Bahasa
Berbicara tentang Pribahasa dan Budaya Madura, tidak lepas dari signifikansi Bahasa. Bahasa Madura diturkan di Madura, Bawean, Kangean, Jawa Timur, Kalimantan. Secara keseluruhan, jumlah penutur Bahasa Madura berkisar 15 Juta penutur.dan menempati urutan ke 56 dunia dengan banyaknya jumlah penutur. Klasifikasi rumpun bahasa: Austronesia, Melayu-Polinesia, Melayu-Polinesia Barat, Sundik, Bahasa Madura.
Bahasa Madura merupakan anak cabang dari bahasa Austronesia ranting Malayo-Polinesia, sehingga mempunyai kesamaan dengan bahasa-bahasa daerah lainnya di Indonesia. Bahasa Madura banyak terpengaruh oleh Bahasa Jawa, Melayu, Bugis, Tionghoa dan lain sebagainya. Pengaruh bahasa Jawa sangat terasa dalam bentuk sistem hierarki berbahasa sebagai akibat pendudukan Mataram atas Pulau Madura.

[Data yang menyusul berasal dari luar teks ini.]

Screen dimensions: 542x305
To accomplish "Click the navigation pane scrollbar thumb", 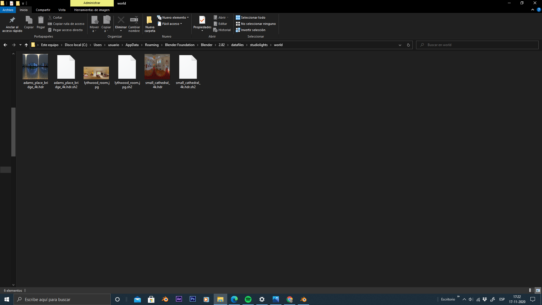I will tap(13, 132).
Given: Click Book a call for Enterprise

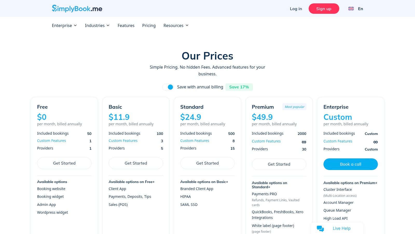Looking at the screenshot, I should (x=350, y=164).
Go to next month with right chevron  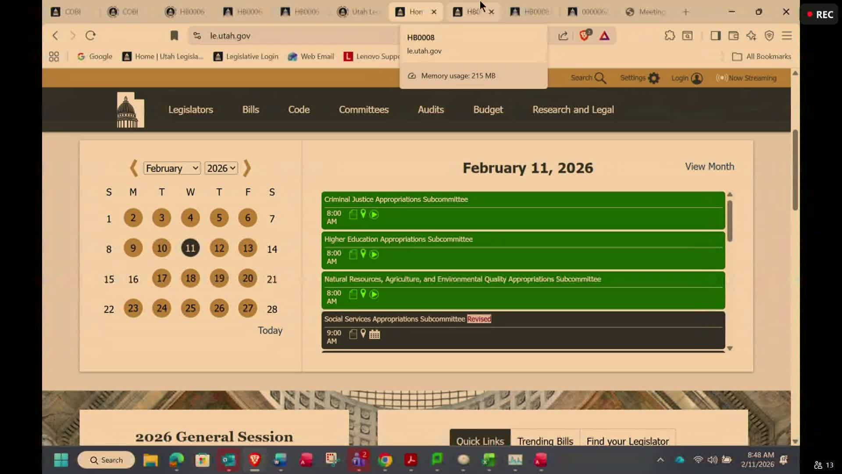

Banyak juga kata-kata dalam bahasa ini yang berakar dari bahasa Indonesia atau Melayu bahkan dengan Minangkabau, tetapi sudah tentu dengan lafal yang berbeda.
Contoh :
- bhila (baca : bhileh e schwa) sama dengan bila = kapan
- oreng = orang
- tadha' = tidak ada (hampir sama dengan kata tadak dalam Melayu Pontianak)
- dhimma (baca : dimmah) = mana? (hampir serupa dengan dima di Minangkabau)
- tanya = sama dengan tanya
- cakalan = tongkol (hampir mirip dengan kata Bugis : cakalang tapi tidak sengau)
- onggu = sungguh, benar (dari kata sungguh)
- Kamma (baca : kammah mirip dengan kata kama di Minangkabau)= kemana?
Bahasa Madura mempunyai sistem pelafalan yang unik. Begitu uniknya sehingga orang luar Madura yang berusaha mempelajarinyapun mengalami kesulitan, khususnya dari segi pelafalan tadi.
Bahasa Madura mempunyai lafal sentak dan ditekan terutama pada huruf b, d, j, g, jh, dh dan bh atau pada konsonan rangkap seperti jj, dd dan bb . Namun demikian penekanan ini sering terjadi pada suku kata bagian tengah.
Sedangkan untuk sistem vokal, Bahasa Madura mengenal huruf a schwa selain a kuat. Sistem vokal lainnya dalam Bahasa Madura adalah i, u, e dan o.
Bahasa Madura sebagaimana bahasa-bahasa di kawasan Jawa dan Bali juga mengenal Tingkatan-tingkatan, namun agak berbeda karena hanya terbagi atas tiga tingkat yakni :
- Ja' - iya (sama dengan ngoko)
- Engghi-Enthen (sama dengan Madya)
- Engghi-Bunthen (sama dengan Krama)
Contoh :
- Berempa' arghena paona? : Mangganya berapa harganya? (Ja'-iya)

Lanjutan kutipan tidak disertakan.